## Start Reading text

Traveling by bicycle has forced us to stop many places that we would fly right by in a bus or a car. Many of our encounters have been with people who do not see foreigners every day - especially crazy ones on bicycles. So far people have only tried to make us feel welcome.
Crossing from Turkey to Syria
The international frontier is always a landmark for travelers. For cyclists, even more so. When we arrived in Syria, after nearly seven weeks of pedaling through Turkey, we felt that we were finally getting somewhere. It is quite amazing the changes that occur by crossing these seemingly arbitrary lines on a map. Indeed, watching the olive groves on the side of the road, we could not tell where one country started and the other ended, yet crossing from Turkey to Syria, just south of the Turkish town of Kilis, the changes were instantly evident.
We said goodbye to Turkey's Latin alphabet and the Turkish language in which we had been able to communicate quite effectively. In Syria, we were faced with the challenge of Arabic.

## End Reading text
## Start Information given

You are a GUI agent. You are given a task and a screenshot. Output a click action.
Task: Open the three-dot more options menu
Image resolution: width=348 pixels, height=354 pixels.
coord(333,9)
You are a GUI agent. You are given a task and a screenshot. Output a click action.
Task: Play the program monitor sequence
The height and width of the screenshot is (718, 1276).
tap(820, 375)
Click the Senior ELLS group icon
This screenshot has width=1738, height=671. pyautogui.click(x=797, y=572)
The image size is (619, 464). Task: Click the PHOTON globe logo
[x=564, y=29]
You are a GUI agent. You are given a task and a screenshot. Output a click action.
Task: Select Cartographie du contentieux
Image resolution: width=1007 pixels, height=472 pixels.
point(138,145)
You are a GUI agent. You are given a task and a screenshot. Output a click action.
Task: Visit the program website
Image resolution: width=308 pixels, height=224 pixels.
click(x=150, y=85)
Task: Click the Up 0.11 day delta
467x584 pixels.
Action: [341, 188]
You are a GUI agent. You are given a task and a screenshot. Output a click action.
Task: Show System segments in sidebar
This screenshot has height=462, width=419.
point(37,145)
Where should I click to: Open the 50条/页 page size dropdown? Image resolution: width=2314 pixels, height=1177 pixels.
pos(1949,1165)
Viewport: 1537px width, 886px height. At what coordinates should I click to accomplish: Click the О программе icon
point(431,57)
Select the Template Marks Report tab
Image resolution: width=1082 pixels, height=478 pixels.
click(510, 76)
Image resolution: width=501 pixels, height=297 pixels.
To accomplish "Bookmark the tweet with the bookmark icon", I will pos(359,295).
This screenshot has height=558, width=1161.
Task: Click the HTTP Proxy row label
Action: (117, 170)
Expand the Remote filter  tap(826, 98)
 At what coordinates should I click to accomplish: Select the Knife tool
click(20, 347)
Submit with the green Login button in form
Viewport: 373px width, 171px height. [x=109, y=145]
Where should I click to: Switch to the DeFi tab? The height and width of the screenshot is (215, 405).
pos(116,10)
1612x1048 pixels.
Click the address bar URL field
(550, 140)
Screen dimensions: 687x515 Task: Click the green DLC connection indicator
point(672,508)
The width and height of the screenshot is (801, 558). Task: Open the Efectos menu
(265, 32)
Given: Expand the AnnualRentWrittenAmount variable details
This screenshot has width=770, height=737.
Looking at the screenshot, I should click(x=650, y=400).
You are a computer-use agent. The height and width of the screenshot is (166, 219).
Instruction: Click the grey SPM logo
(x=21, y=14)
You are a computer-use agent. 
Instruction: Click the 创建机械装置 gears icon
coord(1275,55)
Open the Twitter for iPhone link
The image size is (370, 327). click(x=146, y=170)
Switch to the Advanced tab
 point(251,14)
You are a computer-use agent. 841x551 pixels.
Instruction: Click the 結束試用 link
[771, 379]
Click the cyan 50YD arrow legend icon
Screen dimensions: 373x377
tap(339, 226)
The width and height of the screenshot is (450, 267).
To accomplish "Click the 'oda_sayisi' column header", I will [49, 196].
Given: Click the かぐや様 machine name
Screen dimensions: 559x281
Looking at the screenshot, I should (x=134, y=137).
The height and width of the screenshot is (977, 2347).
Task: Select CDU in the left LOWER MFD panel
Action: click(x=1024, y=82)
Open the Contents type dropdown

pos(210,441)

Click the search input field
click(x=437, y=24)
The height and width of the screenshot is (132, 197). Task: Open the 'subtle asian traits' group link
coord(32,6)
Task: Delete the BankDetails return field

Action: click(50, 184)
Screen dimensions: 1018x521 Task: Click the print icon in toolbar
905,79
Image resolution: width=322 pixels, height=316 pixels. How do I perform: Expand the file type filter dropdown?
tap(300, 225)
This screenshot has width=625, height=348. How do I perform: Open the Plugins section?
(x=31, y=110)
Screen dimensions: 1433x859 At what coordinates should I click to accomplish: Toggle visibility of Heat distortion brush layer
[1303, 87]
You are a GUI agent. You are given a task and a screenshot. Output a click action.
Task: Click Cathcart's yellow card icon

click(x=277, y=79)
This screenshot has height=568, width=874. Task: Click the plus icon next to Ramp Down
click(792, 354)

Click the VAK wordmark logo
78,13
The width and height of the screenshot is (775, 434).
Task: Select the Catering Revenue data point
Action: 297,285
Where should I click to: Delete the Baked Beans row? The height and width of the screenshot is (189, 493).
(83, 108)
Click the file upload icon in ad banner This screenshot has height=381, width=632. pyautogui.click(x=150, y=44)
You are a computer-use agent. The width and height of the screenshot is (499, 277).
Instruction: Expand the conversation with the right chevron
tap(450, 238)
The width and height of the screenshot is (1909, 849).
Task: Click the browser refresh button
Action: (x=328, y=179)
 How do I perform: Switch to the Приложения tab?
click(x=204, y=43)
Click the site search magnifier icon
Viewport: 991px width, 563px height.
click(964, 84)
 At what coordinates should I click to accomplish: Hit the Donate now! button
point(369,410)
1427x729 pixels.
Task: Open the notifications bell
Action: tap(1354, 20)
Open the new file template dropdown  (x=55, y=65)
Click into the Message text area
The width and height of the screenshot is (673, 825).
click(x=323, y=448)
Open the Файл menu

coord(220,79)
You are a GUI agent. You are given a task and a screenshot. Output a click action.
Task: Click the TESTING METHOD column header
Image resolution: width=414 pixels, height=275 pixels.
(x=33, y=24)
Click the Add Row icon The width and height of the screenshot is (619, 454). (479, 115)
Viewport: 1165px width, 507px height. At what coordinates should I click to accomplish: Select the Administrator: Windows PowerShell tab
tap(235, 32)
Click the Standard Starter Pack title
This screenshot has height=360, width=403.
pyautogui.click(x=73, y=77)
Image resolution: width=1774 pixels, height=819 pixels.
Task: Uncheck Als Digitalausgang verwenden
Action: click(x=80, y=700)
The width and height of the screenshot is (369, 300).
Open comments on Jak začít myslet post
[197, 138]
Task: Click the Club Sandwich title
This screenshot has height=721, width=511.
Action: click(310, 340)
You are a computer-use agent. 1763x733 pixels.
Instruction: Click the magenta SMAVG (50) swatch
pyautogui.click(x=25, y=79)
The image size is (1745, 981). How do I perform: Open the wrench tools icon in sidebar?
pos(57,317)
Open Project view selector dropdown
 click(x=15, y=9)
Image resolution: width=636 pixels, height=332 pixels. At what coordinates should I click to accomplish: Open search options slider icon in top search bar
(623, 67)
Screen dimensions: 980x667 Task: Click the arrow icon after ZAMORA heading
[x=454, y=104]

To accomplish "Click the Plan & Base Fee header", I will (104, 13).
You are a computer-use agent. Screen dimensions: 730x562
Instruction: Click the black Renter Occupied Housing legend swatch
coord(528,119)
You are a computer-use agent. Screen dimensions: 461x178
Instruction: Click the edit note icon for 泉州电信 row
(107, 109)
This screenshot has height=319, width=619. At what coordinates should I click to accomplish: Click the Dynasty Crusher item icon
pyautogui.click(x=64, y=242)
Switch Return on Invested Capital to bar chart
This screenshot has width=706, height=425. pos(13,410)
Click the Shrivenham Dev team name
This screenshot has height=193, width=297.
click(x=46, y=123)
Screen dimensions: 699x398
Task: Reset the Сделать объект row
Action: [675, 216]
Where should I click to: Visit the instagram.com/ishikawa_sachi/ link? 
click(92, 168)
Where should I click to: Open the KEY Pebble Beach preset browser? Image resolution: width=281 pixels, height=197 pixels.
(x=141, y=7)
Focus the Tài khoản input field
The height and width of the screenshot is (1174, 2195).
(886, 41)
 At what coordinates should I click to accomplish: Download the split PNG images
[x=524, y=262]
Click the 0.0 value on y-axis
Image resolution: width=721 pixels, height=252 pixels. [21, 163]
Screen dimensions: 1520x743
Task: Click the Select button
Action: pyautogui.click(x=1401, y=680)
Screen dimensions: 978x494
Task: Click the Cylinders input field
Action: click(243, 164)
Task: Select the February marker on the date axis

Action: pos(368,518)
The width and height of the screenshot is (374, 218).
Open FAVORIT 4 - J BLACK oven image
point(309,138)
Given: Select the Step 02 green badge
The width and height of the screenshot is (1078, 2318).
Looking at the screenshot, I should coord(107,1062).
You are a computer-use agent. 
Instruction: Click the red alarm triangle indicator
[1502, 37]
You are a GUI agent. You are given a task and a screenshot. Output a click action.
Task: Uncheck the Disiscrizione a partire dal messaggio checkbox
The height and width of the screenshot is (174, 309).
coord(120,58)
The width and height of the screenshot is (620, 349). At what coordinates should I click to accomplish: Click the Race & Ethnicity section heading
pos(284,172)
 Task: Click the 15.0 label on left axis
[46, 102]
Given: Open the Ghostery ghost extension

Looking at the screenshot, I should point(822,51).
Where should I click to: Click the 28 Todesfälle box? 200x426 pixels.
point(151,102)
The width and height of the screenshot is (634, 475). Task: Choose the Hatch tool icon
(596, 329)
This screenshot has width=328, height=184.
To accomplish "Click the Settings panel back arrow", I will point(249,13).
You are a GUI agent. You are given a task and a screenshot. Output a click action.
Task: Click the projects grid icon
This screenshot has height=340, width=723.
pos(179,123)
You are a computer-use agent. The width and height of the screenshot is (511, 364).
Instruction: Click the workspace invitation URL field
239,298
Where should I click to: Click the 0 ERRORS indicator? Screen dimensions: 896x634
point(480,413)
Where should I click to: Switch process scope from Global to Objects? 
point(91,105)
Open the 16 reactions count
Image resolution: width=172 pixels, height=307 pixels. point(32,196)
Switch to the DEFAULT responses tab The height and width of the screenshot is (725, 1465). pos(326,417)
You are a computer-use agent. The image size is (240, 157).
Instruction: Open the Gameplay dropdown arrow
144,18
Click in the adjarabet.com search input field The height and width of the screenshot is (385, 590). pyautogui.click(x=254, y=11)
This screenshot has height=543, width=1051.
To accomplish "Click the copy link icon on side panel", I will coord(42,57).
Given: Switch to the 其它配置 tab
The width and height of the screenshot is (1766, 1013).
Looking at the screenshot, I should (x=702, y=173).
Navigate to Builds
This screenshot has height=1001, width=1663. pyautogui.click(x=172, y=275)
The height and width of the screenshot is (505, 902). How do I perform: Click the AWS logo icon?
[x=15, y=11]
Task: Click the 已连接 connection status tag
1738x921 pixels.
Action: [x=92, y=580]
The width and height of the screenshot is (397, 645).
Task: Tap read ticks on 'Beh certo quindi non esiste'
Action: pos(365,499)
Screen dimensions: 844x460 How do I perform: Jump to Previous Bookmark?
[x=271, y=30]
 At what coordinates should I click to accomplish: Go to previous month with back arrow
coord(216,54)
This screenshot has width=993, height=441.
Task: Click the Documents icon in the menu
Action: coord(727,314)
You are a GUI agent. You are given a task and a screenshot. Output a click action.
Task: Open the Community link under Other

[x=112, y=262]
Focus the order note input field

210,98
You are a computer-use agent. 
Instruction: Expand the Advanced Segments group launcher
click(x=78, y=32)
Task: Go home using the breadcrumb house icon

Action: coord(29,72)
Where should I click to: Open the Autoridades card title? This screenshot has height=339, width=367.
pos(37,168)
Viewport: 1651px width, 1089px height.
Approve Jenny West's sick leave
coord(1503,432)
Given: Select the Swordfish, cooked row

## End Information given

> _Goal A_:
Copy the passage of the cycling account between "Traveling by bicycle" and "us feel welcome.", inclusive.
> _Goal B_:
According to the cycling account, how long had the travelers been pedaling through Turkey when they arrived in Syria?
> _Goal C_:
Go on with the cycling account about crossing from Turkey to Syria, starting after its final sentence.

> _Written response A_:
Traveling by bicycle has forced us to stop many places that we would fly right by in a bus or a car. Many of our encounters have been with people who do not see foreigners every day - especially crazy ones on bicycles. So far people have only tried to make us feel welcome.

> _Written response B_:
Nearly seven weeks.

> _Written response C_:
On the Turkish side, the border police efficiently checked our papers and stamped our passports. In Syria, we had to wake each officer whose help we needed. One did not even get out of bed to check our passports.
Our first day in Syria, on the outskirts of Aleppo, we were flagged down by the driver of an ice-cream truck. He got out, said hello, gave us two ice creams, welcomed us to Aleppo and Syria, and sped off.
The prime attraction in the country is the myriad of archaeological sites. In Aleppo, I was taken back a thousand years or more to the days of the Silk Road caravans as I wander into the area of the souqs, the city's covered markets.